Number theory, or the study of integers (the counting numbers 1, 2, 3…, their opposites –1, –2, –3…, and 0), has fascinated mathematicians for years. Prime numbers, a concept introduced to most students in Grades 4 and up, are fundamental to number theory. They form the basic building blocks for all integers.

A prime number is a positive integer (often called a natural number or counting number) that only has two factors, itself and one. Natural numbers that have more than two factors (such as 6, whose factors are 1, 2, 3, and 6), are said to be composite numbers. The number 1 only has one factor and isn’t usually considered prime or composite.

This article is broadly broken into two lessons, one that introduces the concept of prime factors and another that develops it. Both of them support the following standard:

• Key standard: Determine whether a given number is prime or composite, and find all factors for a whole number. (Grade 4)

Why do prime factors matter?

It’s the age-old question that math teachers everywhere contend with: When will I use this?

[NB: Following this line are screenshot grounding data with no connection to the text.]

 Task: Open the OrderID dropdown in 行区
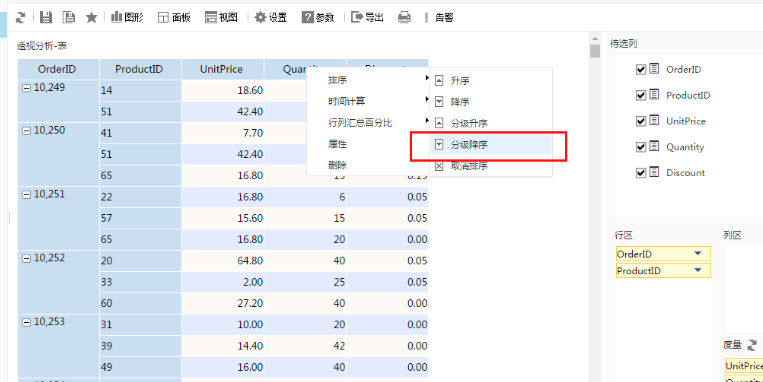698,254
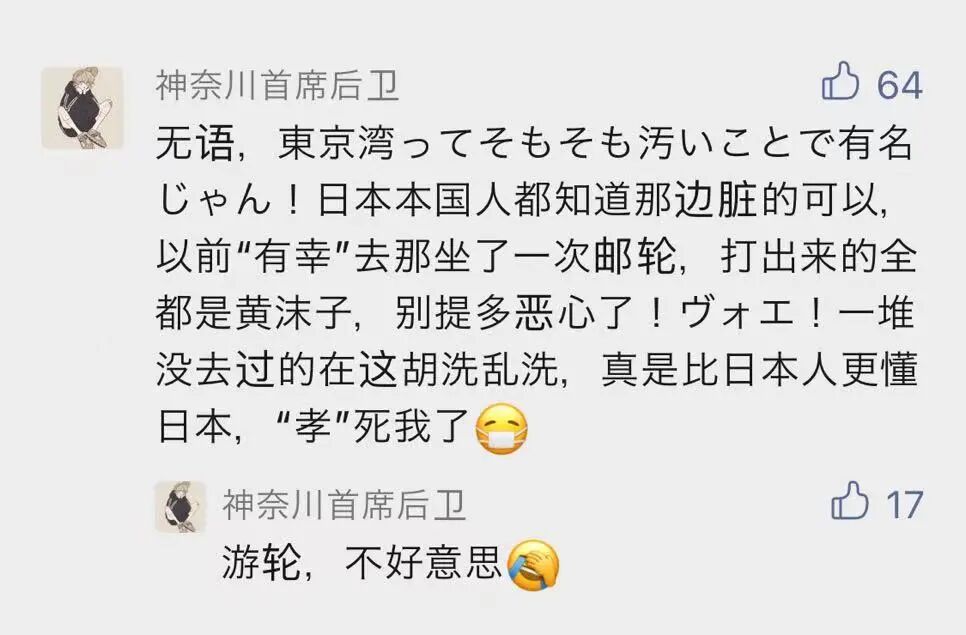
Task: Open the small avatar beside the reply
Action: [x=180, y=507]
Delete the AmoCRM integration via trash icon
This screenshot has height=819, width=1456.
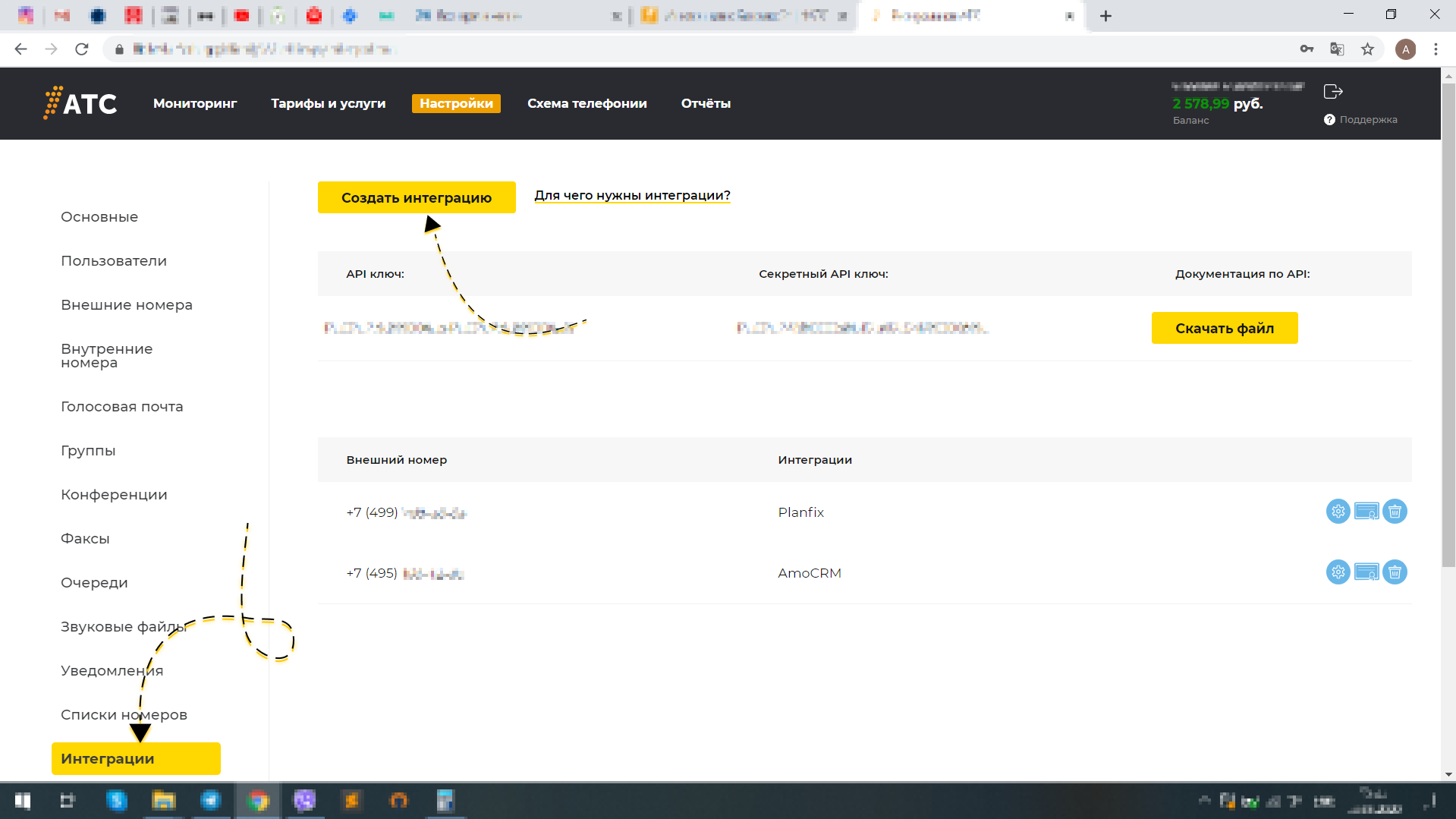pyautogui.click(x=1395, y=572)
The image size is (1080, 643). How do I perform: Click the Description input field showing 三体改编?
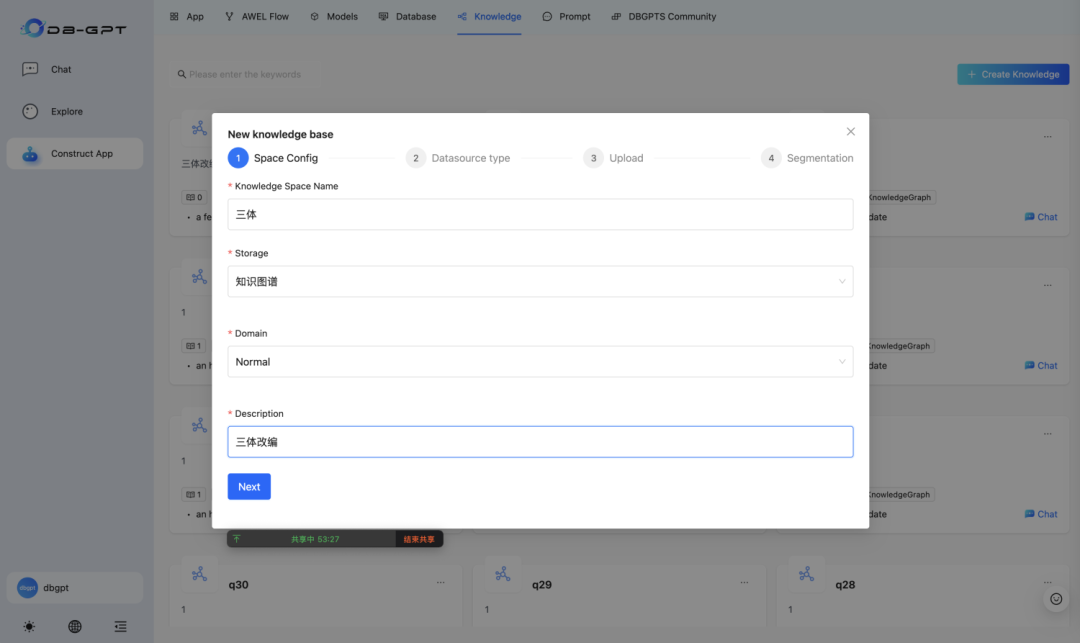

One notable real-world application of prime numbers is in cryptography, or the study of creating and deciphering codes. It is relatively easy to multiply two prime numbers. However, it can be extremely difficult to go the other direction and factor a number that has already been multiplied. To see what I mean, you can no doubt multiply 103,969 and 824,609 by hand even if it might take you a few minutes. But if you were tasked with figuring out the factors of 85,733,773,121 by hand, well . . . good luck.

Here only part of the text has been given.